* [DATA PROVIDED]:
□ □ □ □

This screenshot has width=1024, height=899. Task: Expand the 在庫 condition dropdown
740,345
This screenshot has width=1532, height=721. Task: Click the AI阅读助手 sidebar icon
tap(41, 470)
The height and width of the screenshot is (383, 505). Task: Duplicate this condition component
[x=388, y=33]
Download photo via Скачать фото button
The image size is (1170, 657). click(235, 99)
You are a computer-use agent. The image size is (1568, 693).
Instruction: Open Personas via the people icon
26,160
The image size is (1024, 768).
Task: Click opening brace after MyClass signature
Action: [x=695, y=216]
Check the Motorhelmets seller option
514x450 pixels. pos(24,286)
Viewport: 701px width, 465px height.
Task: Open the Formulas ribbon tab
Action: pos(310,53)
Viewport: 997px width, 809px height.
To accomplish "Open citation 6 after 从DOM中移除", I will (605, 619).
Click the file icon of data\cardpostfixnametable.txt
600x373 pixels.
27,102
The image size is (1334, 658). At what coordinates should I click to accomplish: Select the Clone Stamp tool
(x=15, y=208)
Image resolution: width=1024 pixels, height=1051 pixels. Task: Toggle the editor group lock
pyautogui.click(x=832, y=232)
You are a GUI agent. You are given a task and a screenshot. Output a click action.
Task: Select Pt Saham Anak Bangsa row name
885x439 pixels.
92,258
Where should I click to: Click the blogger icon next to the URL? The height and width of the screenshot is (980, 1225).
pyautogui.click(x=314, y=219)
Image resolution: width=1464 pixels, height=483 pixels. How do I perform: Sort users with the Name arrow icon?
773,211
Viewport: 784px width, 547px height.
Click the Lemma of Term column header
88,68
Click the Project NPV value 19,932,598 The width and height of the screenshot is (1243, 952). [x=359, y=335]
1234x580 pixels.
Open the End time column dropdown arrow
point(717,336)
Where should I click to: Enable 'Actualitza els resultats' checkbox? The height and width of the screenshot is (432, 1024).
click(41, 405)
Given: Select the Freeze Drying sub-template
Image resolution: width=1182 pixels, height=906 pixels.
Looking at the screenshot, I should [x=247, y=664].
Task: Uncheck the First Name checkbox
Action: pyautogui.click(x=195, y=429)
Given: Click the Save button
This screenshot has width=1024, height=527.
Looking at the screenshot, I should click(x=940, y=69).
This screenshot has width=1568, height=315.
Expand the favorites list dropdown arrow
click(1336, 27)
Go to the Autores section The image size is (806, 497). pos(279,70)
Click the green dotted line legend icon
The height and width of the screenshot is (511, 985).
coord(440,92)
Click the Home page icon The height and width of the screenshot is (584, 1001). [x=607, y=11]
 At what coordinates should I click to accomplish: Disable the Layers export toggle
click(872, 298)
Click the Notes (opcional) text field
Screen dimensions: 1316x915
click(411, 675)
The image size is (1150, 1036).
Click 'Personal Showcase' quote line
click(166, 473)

□ □ □ □

Could you write out, exactly, each line of the data above from the one containing "Click the Notes (opcional) text field" through the last, including both?

* [FINAL ANSWER]:
Click the Notes (opcional) text field
Screen dimensions: 1316x915
click(411, 675)
The image size is (1150, 1036).
Click 'Personal Showcase' quote line
click(166, 473)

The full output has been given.